Saved data entries

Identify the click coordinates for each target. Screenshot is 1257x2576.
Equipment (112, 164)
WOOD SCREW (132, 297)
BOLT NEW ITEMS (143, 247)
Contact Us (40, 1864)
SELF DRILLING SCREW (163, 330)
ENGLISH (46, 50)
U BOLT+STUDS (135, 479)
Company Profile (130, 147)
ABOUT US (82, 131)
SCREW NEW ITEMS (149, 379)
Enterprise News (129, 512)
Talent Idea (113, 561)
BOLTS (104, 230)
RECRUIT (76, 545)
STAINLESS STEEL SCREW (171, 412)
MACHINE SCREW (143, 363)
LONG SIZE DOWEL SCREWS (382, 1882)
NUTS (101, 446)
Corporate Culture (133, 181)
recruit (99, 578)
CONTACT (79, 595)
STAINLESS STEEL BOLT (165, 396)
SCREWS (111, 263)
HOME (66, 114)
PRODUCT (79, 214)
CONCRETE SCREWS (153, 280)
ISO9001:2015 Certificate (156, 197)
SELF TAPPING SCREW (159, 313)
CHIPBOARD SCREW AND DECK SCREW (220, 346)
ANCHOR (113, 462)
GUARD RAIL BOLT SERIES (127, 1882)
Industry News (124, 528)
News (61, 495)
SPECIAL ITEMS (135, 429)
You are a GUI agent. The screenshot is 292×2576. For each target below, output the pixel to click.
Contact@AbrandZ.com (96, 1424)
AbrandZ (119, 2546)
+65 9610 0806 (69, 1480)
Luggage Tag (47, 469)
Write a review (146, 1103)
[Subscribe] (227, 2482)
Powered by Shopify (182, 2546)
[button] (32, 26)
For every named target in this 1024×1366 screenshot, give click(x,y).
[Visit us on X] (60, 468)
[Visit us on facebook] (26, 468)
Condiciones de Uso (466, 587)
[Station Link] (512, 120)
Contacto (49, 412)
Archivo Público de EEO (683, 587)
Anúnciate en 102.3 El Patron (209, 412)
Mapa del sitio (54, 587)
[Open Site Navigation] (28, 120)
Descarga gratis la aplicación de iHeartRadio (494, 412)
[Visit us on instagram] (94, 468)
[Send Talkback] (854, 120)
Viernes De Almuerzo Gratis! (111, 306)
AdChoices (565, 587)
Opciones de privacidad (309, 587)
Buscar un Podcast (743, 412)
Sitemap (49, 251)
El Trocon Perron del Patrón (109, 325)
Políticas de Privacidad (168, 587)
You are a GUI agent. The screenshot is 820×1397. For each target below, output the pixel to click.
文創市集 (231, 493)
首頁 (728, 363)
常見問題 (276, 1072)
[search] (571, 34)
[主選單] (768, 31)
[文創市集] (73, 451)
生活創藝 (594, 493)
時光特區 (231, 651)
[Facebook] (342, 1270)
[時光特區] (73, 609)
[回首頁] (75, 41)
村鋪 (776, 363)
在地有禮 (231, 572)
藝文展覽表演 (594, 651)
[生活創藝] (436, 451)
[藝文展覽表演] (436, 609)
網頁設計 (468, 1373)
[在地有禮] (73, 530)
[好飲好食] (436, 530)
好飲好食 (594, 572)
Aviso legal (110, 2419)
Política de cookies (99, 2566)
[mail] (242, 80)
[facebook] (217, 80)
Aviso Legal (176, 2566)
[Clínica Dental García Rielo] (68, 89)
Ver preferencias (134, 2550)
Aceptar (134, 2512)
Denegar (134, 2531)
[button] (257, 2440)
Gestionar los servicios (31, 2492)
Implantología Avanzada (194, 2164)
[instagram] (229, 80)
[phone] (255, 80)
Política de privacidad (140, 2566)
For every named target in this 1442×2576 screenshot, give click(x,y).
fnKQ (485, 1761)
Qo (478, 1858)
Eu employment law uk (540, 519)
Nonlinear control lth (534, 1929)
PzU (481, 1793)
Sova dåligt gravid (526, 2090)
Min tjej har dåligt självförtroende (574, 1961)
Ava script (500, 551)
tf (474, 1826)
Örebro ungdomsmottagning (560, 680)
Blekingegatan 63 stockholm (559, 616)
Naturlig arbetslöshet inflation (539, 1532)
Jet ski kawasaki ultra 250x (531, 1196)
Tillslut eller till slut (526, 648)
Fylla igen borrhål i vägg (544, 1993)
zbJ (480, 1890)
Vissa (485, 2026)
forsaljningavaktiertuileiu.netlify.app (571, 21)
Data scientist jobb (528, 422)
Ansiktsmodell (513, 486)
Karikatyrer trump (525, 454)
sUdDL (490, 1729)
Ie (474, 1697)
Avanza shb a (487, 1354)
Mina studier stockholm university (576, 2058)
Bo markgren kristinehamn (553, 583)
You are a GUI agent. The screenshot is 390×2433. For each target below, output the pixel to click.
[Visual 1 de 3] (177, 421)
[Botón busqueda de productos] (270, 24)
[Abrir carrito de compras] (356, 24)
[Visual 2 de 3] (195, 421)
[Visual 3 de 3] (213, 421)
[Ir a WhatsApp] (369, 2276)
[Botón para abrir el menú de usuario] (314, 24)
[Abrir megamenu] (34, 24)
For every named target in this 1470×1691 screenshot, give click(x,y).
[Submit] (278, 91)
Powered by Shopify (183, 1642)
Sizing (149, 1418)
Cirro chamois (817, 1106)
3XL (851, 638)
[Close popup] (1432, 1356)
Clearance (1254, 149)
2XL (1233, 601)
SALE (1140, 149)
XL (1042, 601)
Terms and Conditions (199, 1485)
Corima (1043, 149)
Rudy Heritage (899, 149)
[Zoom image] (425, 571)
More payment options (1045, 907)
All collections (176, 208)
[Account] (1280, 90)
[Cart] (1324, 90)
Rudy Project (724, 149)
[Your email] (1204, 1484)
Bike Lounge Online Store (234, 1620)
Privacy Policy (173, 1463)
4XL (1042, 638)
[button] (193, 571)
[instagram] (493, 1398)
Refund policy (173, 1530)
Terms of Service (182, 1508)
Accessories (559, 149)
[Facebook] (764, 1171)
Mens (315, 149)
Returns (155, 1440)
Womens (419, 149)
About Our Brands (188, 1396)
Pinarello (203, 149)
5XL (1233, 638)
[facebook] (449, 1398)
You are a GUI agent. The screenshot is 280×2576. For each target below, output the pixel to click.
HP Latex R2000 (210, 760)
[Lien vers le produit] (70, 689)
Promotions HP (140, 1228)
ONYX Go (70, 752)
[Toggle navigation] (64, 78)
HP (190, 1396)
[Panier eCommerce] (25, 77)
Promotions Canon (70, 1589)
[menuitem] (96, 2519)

Your assignment:
Your answer should be the lines above from the one containing "Talent Idea (113, 561)" through the one containing "You are a GUI agent. The screenshot is 292×2576.", copied exactly and with both ends kept.

Your solution:
Talent Idea (113, 561)
BOLTS (104, 230)
RECRUIT (76, 545)
STAINLESS STEEL SCREW (171, 412)
MACHINE SCREW (143, 363)
LONG SIZE DOWEL SCREWS (382, 1882)
NUTS (101, 446)
Corporate Culture (133, 181)
recruit (99, 578)
CONTACT (79, 595)
STAINLESS STEEL BOLT (165, 396)
SCREWS (111, 263)
HOME (66, 114)
PRODUCT (79, 214)
CONCRETE SCREWS (153, 280)
ISO9001:2015 Certificate (156, 197)
SELF TAPPING SCREW (159, 313)
CHIPBOARD SCREW AND DECK SCREW (220, 346)
ANCHOR (113, 462)
GUARD RAIL BOLT SERIES (127, 1882)
Industry News (124, 528)
News (61, 495)
SPECIAL ITEMS (135, 429)
You are a GUI agent. The screenshot is 292×2576. For each target below, output the pixel to click.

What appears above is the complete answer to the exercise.